Descendez vers ces traîtres,
Jetez-vous à leurs pieds, embrassez leurs genoux!
(avec une violente expression de mépris)
Allez vivre! Thessaliennes!
Honte sur vous! sortez! vous n’êtes pas Troyennes!
(Elles les chassent. Le petit groupe recule en silence devant les autres femmes jusqu’à la coulisse et sort enfin de la scène. Toutes les autres redescendent la scène avec une exaltation toujours croissante.)
LE GRAND CHŒUR
Cassandre, avec toi nous mourrons!
On ne nous verra pas par les Grecs profanées,
Nous ne paraîtrons pas en triomphe traînées,
Non, non, jamais, nous le jurons.
(reprenant leurs lyres)
Complices de sa gloire
En partageant son sort,
Des Grecs par notre mort
Flétrissons la victoire!
Pures et libres nous vivions.
En cette nuit fatale
Pures et libres descendons
A la rive infernale!
Ouvre-nous, noir Pluton,
Les portes du Ténare!
Fais retentir, Caron,
Ta funèbre fanfare!
CASSANDRE (avec la plus grande exaltation)

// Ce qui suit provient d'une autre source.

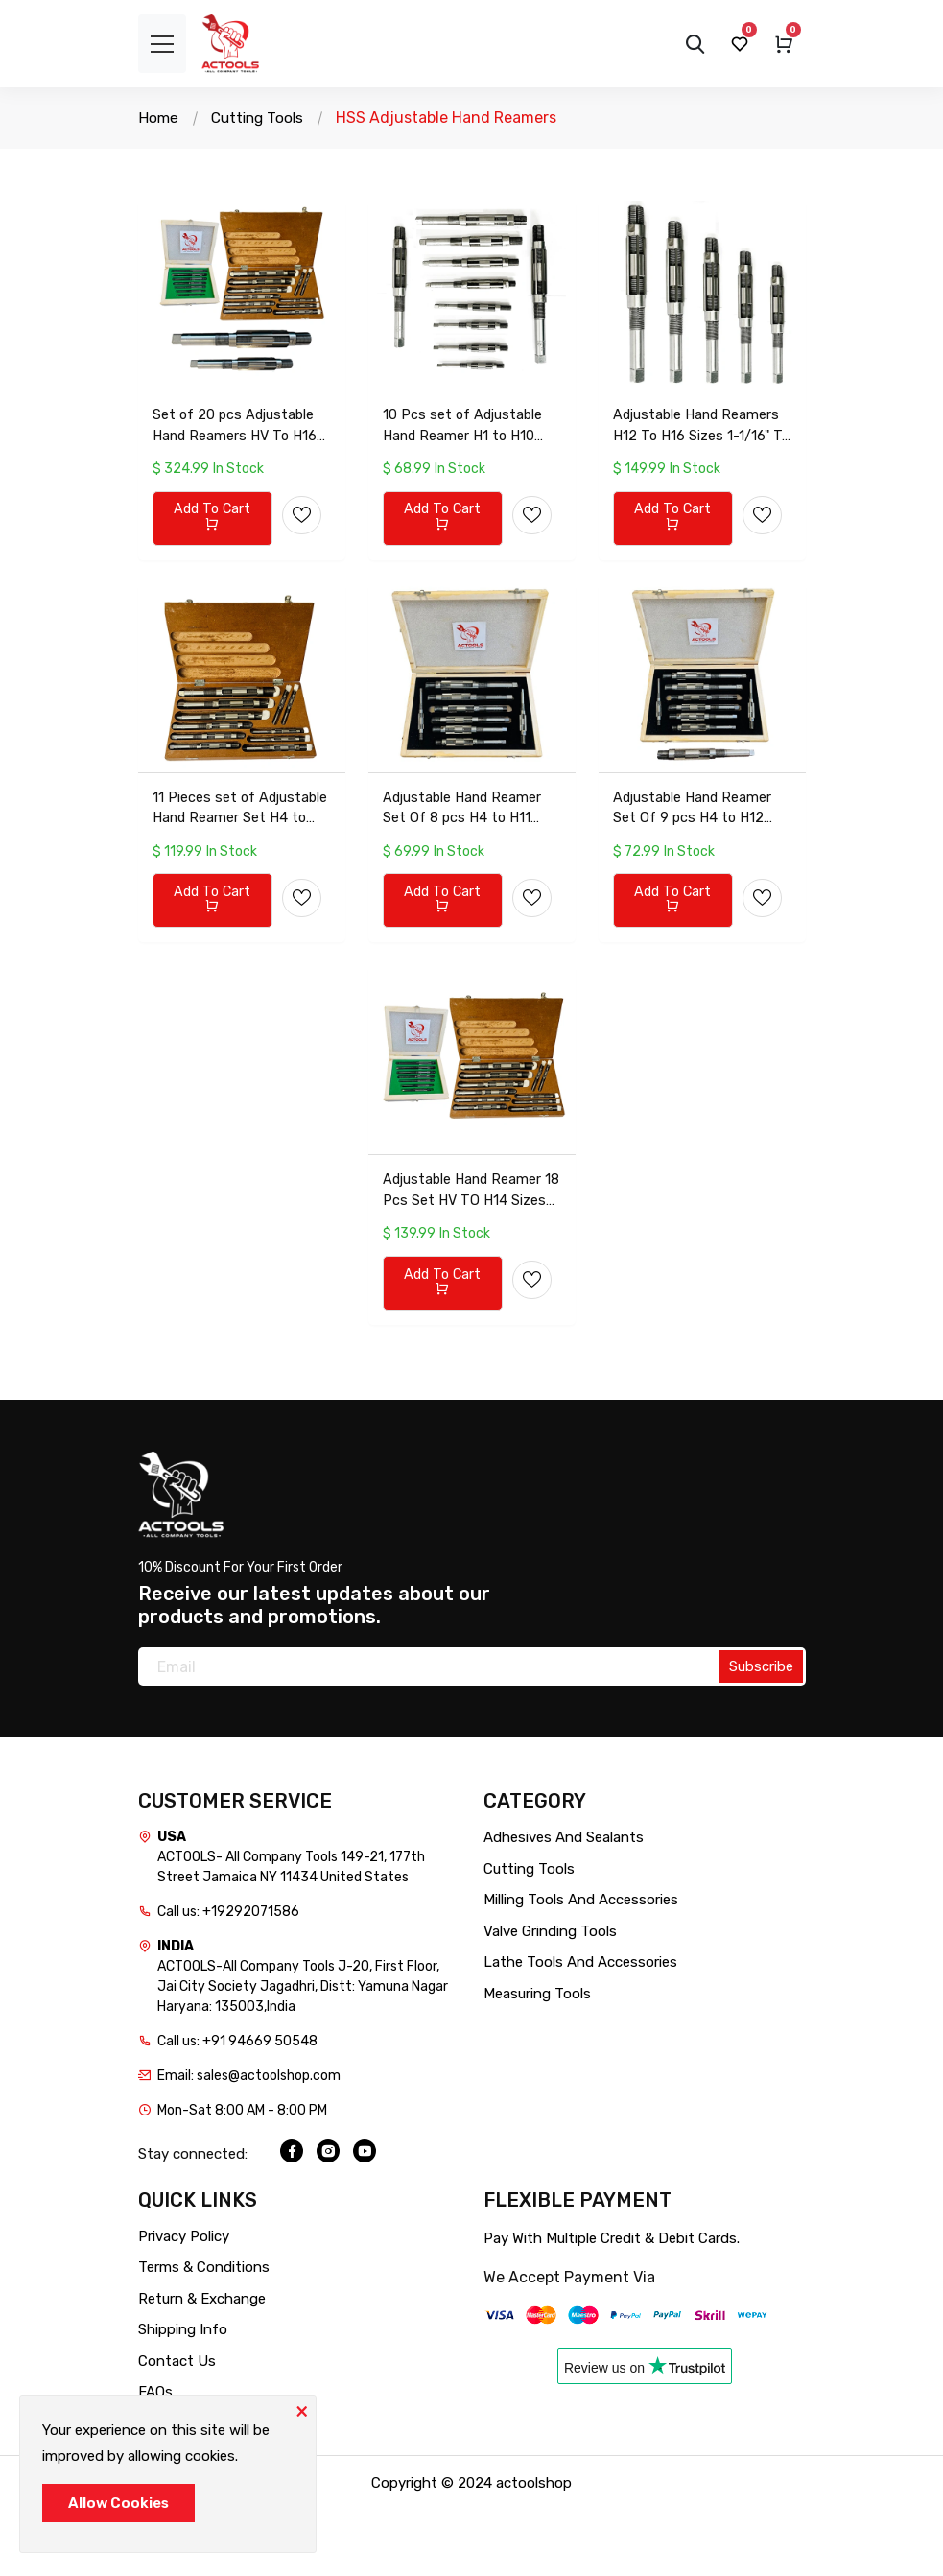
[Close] (301, 2410)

Chorèbe! Hector! Priam! Roi! père! frère! amant!
Je vous rejoins! entendez leur serment,
Dieux des enfers!
(Elle saisit la lyre d’une Troyenne.)
Mourez dignes de gloire,
Et partageant mon sort
Des Grecs par votre mort,
Flétrissez la victoire!
Pures et libres nous vivions.
En cette nuit fatale
Pures et libres descendons
A la rive infernale!
(Un chef grec entre pendant la fin de cette scène; il s’avance rapidement l’épée haute, et s’arrête étonné à l’aspect des Troyennes.)

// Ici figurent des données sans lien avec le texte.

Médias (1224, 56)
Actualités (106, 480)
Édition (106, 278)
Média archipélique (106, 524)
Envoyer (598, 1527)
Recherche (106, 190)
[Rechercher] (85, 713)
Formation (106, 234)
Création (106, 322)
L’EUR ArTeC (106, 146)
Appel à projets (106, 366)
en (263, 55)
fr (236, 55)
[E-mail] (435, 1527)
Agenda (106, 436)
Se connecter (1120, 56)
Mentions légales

LE CHEF (pendant la fin du chœur)
Quoi: la lyre à la main!... de ce noble transport,
J’admire malgré moi la sublime ironie!
Cassandre!... qu’elle est belle ainsi chantant la mort,
Bacchante à l’œil d’azur s’enivrant d’harmonie!
(Entre une partie des Grecs.)
LES SOLDATS
Le trésor! le trésor! livrez-nous le trésor!

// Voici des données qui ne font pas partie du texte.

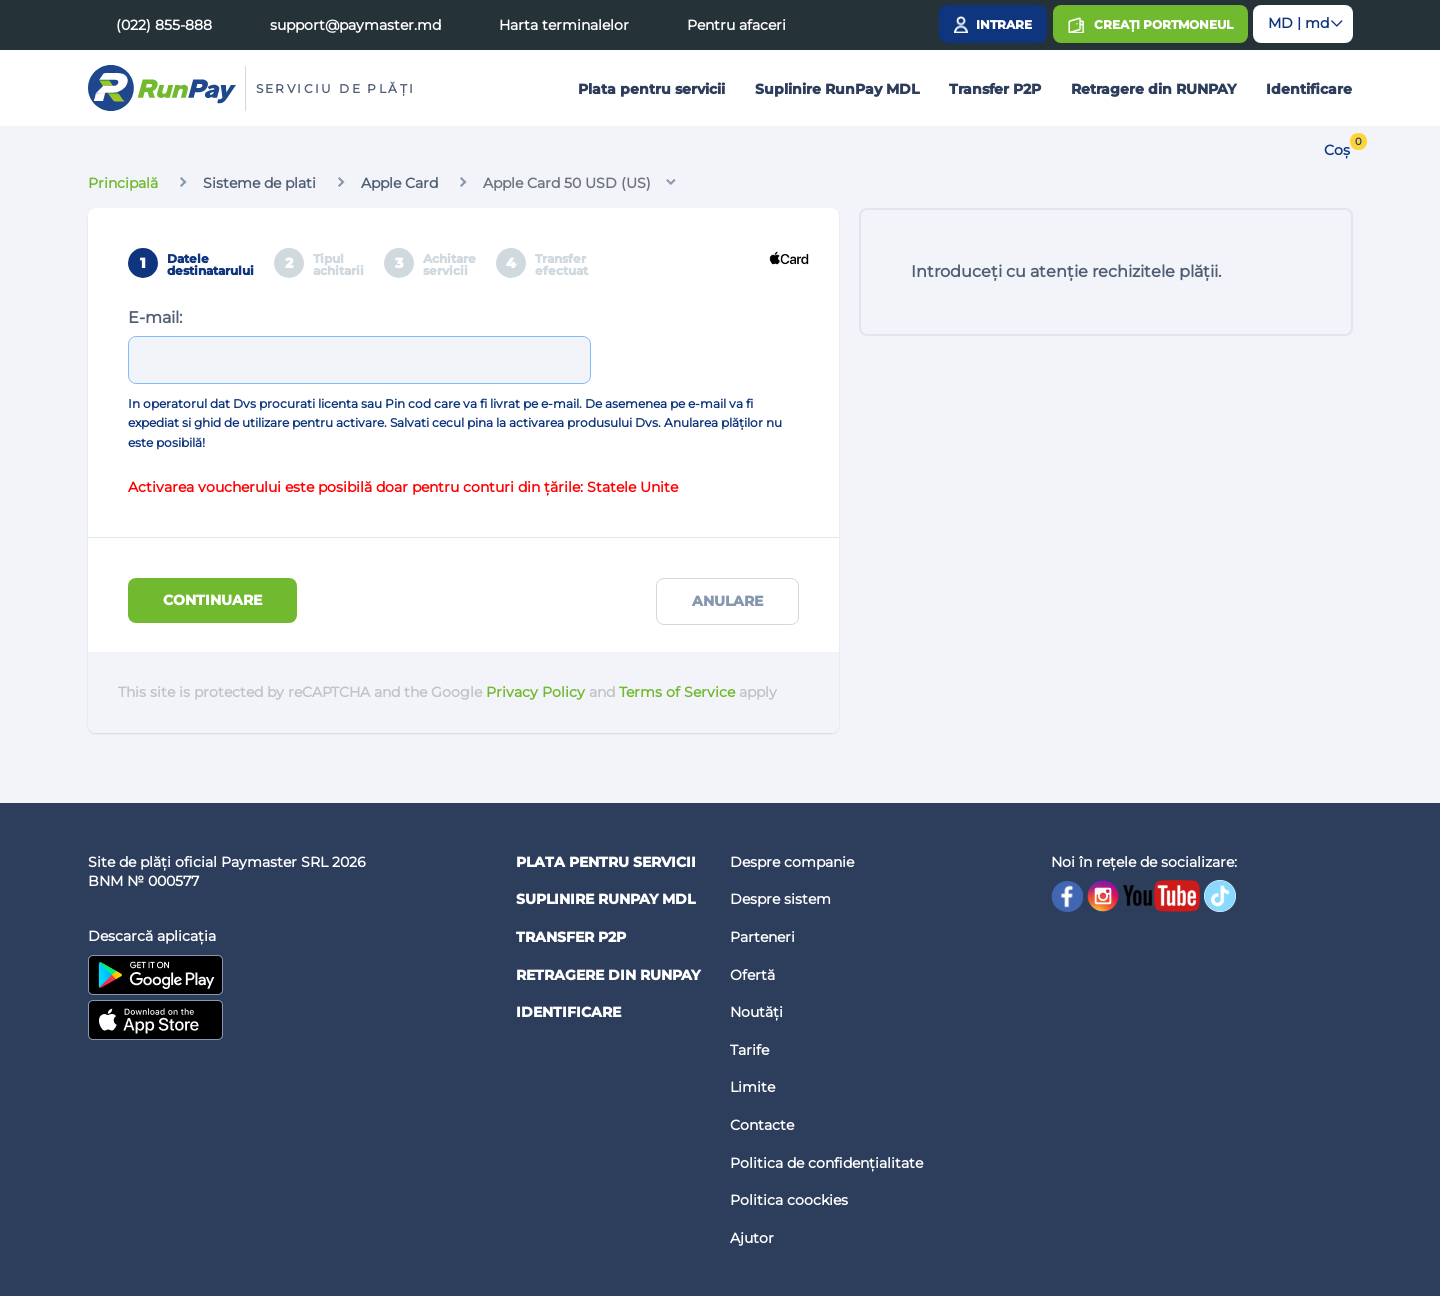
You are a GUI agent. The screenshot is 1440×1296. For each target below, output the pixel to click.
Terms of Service (677, 692)
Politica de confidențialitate (826, 1163)
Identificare (1309, 89)
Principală (123, 183)
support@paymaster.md (355, 25)
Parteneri (762, 937)
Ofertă (752, 975)
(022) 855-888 (164, 25)
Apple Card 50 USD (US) (567, 183)
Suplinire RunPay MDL (837, 89)
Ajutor (752, 1238)
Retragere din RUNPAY (1153, 89)
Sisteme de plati (259, 183)
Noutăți (756, 1012)
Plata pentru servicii (651, 89)
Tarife (749, 1050)
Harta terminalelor (564, 25)
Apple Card (399, 183)
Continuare (212, 600)
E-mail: (155, 317)
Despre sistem (780, 899)
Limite (752, 1087)
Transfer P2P (995, 89)
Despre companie (792, 862)
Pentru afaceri (736, 25)
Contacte (762, 1125)
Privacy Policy (535, 692)
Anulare (727, 601)
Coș (1337, 150)
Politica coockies (789, 1200)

(Ils lèvent leurs épées sur les femmes.)
CASSANDRE
Nous méprisons votre lâche menace,
Monstres ivres de sang, troupe immonde et rapace!
Vous n’étancherez pas, brigands, votre soif d’or!
(Elle se frappe et tendant le poignard à Polyxène:)
Tiens! la douleur n’est rien!
(Polyxène se frappe à son tour. Cassandre se soutient toujours.)
AUTRE TROUPE DE GRECS (entrant)
Dieux ennemis! Ô rage!
Couverts de sang, du milieu du carnage,
Énée et ses Troyens échappent à nos coups.
Et, maître du trésor, ils sortent!...
CASSANDRE (mourant) ET LES FEMMES (Quelques-unes dénouent leur ceinture et tirent leur poignard.)
Malgré vous,
Aux chemins de l’Ida les voilà tous,
Et nous bravons votre furie.
(Toutes agitant leurs voiles et leurs écharpes du côté de l’Ida.)
Sauve nos fils, Énée! Italie! Italie!

Quelques-unes se précipitent, d’autres s’étranglent et se poignardent. Cri d’horreur des Grecs s’élançant vers la galerie. Pendant cette dernière scène, Cassandre, après s’être frappée, et voyant les Troyennes monter sur le parapet pour se précipiter, s’avance en chancelant vers le fond du théâtre; mais les forces lui manquent avant de parvenir à la galerie. Elle s’affaisse aux genoux, puis se relevant par un suprême effort et tendant les bras vers l’Ida, elle s’écrie: Italie ! et tombe morte.